[BEGIN PROVIDED INFORMATION]
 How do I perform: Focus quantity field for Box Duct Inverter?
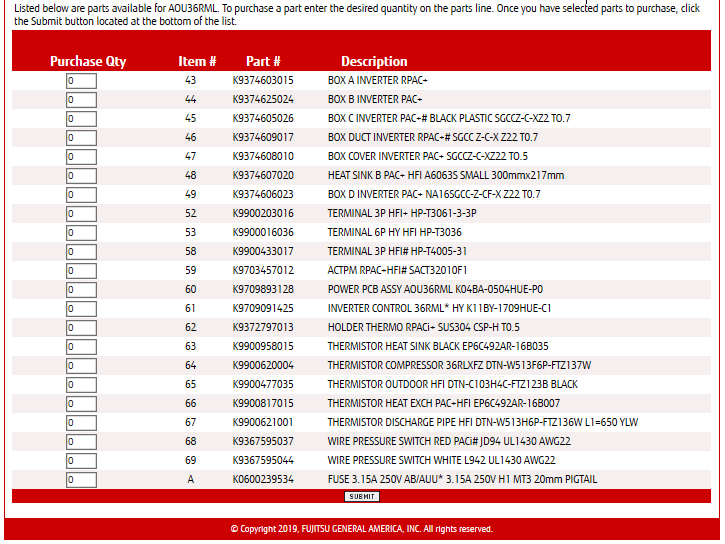coord(81,137)
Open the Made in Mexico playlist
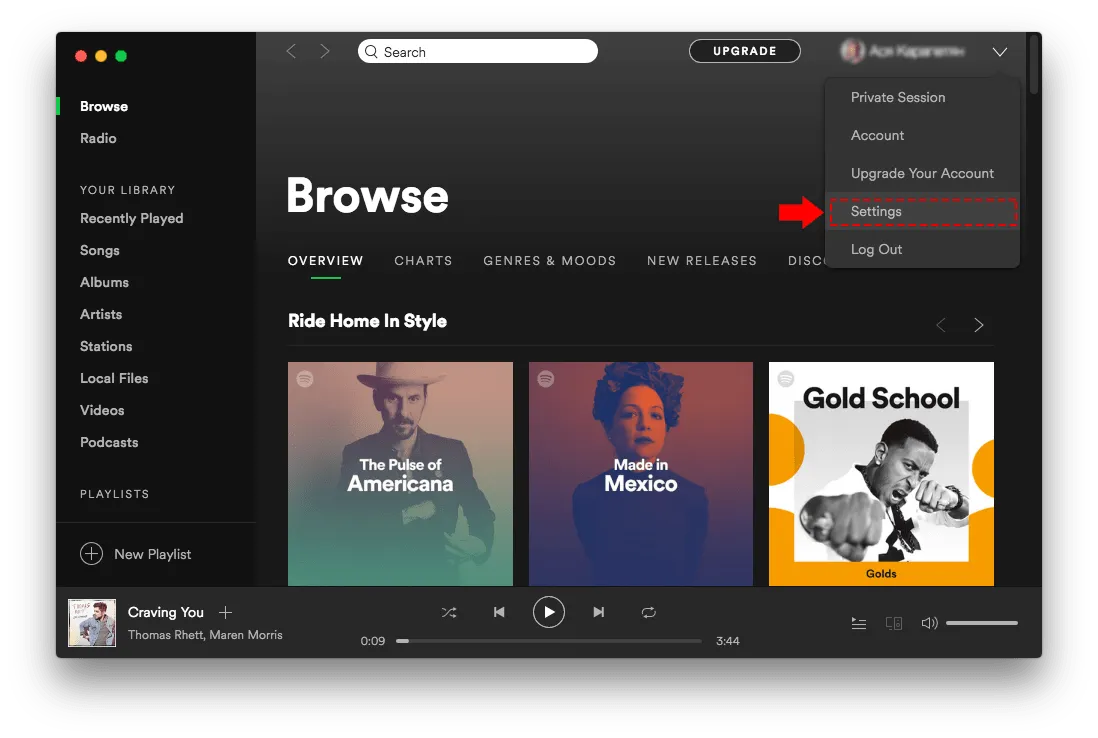 tap(640, 473)
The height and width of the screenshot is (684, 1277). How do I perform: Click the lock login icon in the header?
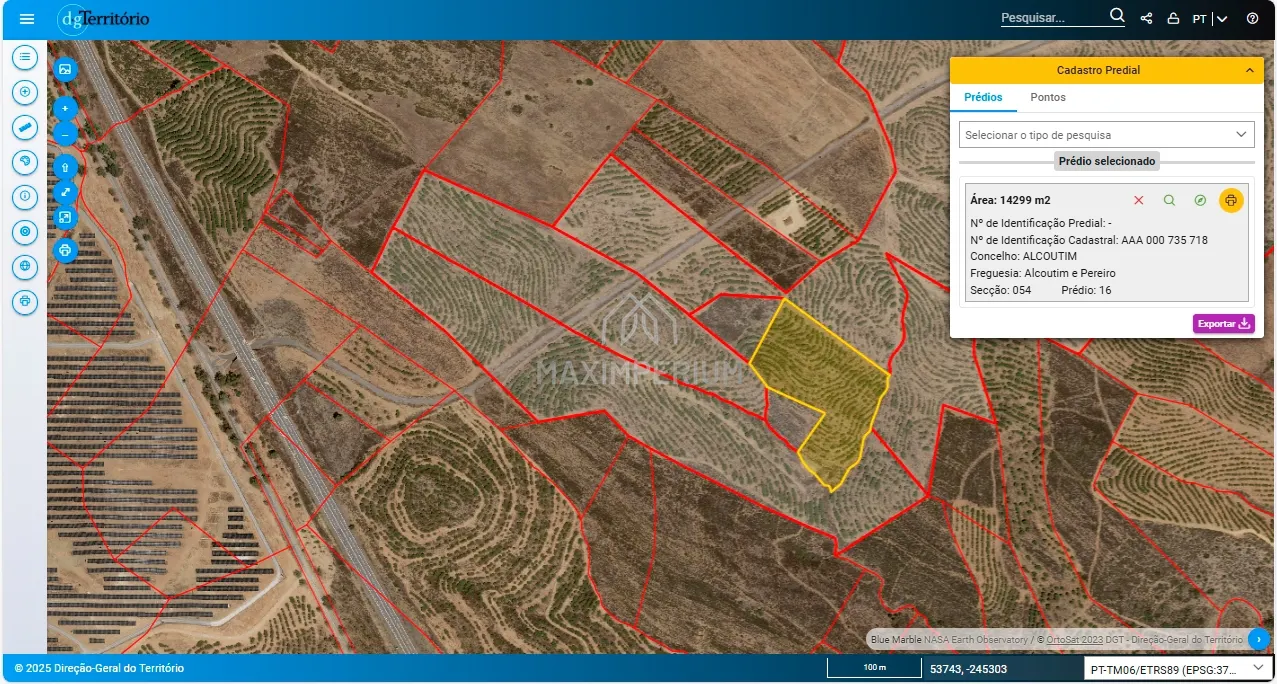[1173, 19]
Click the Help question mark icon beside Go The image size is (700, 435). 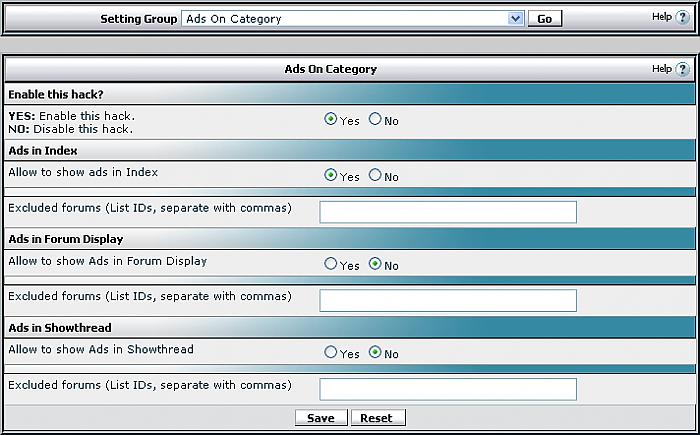682,18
[END PROVIDED INFORMATION]
EXERCISE AIM: Pull out each line of the material above that contains the string "perform". Case counts.

COMPLETE ANSWER:
 How do I perform: Focus quantity field for Box Duct Inverter?
The height and width of the screenshot is (684, 1277). How do I perform: Click the lock login icon in the header?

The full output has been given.